── DATASET RECORDS
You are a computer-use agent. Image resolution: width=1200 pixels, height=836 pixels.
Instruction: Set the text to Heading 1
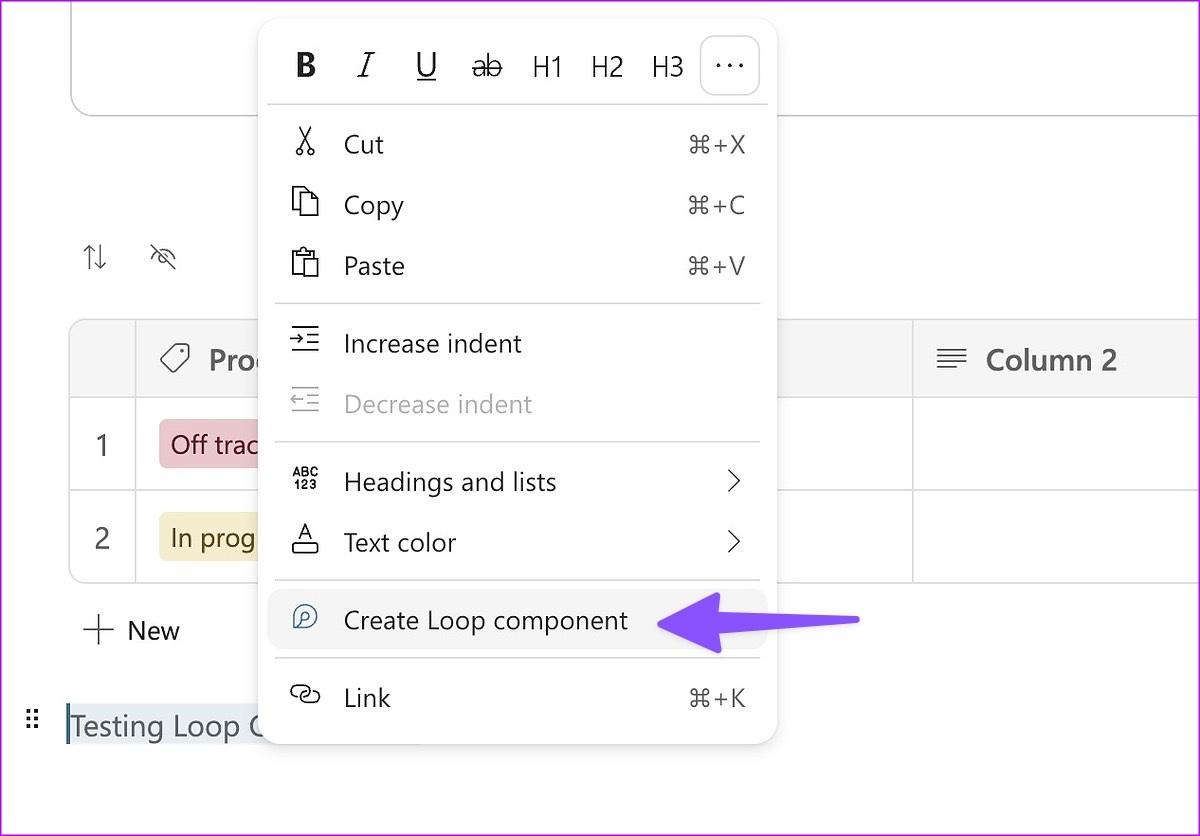[547, 66]
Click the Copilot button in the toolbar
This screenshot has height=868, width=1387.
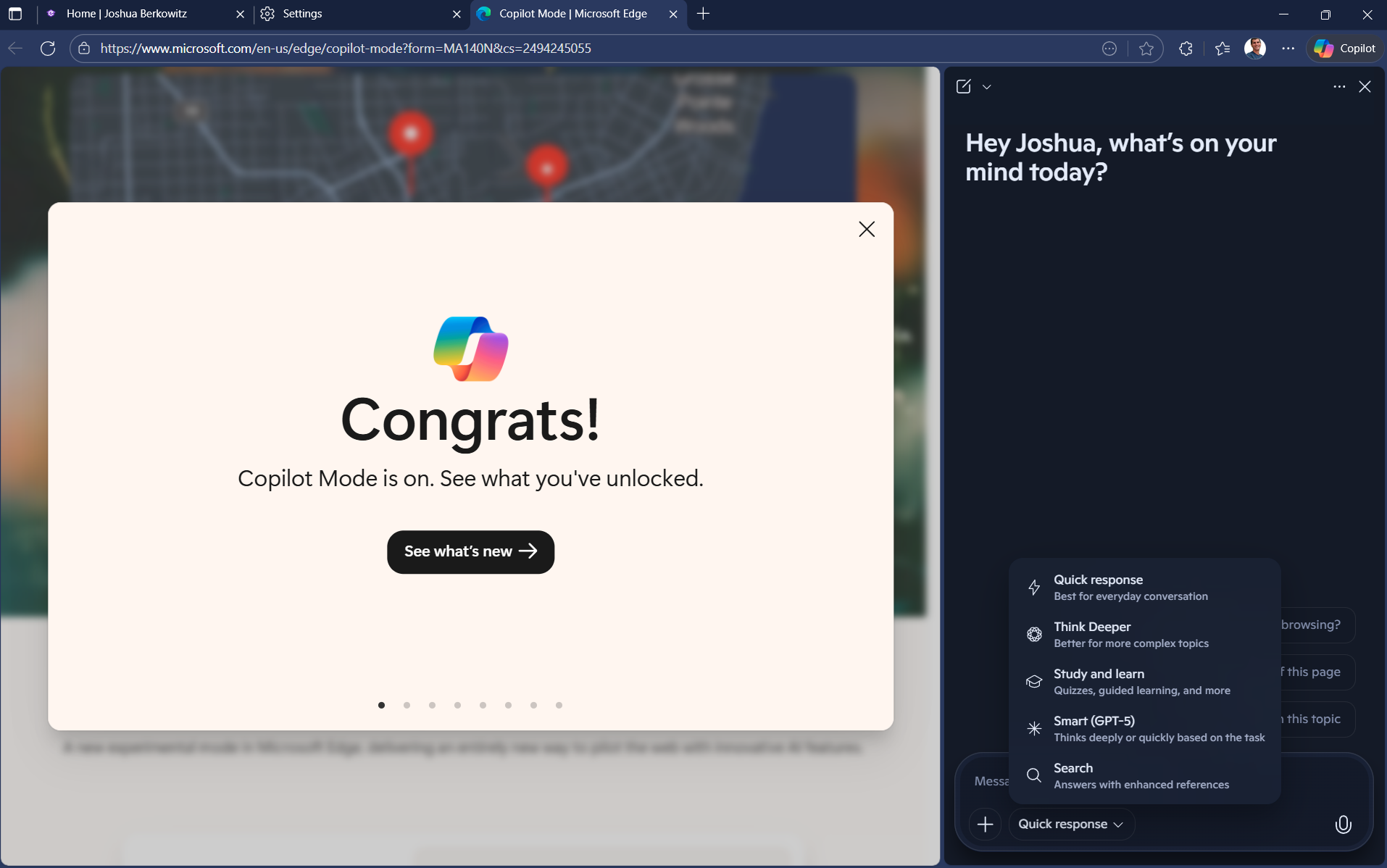[x=1345, y=49]
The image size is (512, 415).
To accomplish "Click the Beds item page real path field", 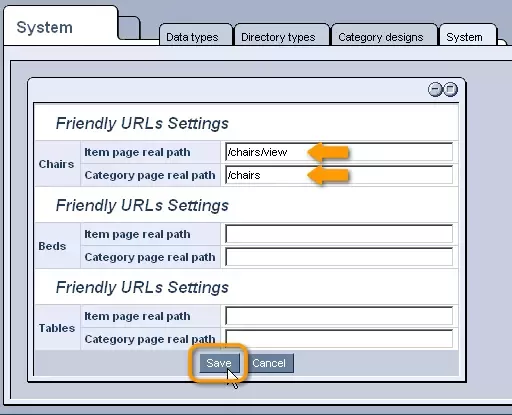I will click(x=339, y=234).
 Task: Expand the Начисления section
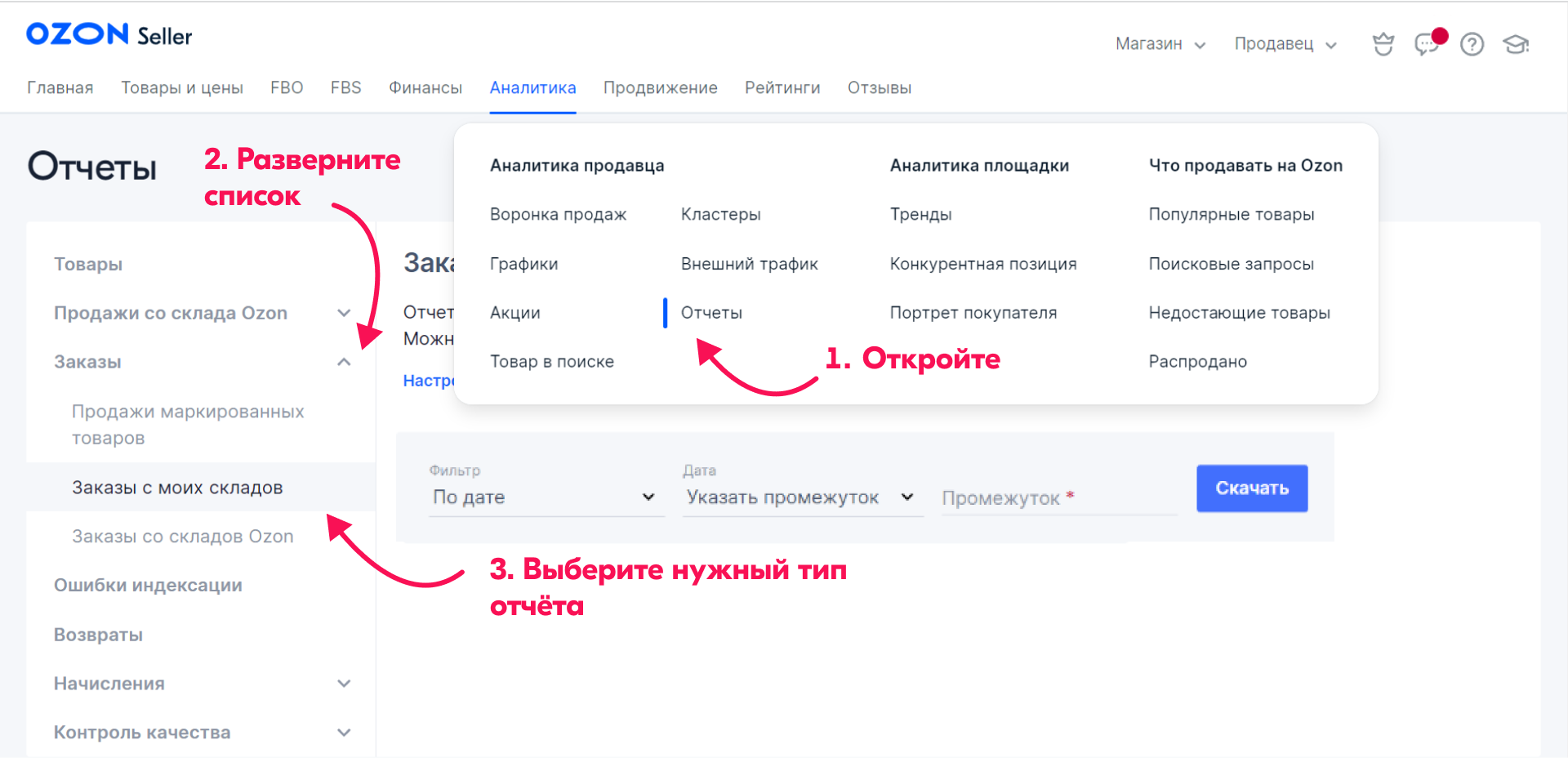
────
#### WHAT YOU ARE ASKED TO DO
Starting at the line above that holds "Instruction: Set the text to Heading 1", repeat every line exactly down to and including the line that holds "The image size is (512, 415).", then stop. Do not carry over any pictures.

#### EXPECTED ANSWER
Instruction: Set the text to Heading 1
[547, 66]
Click the Copilot button in the toolbar
This screenshot has height=868, width=1387.
[x=1345, y=49]
The image size is (512, 415).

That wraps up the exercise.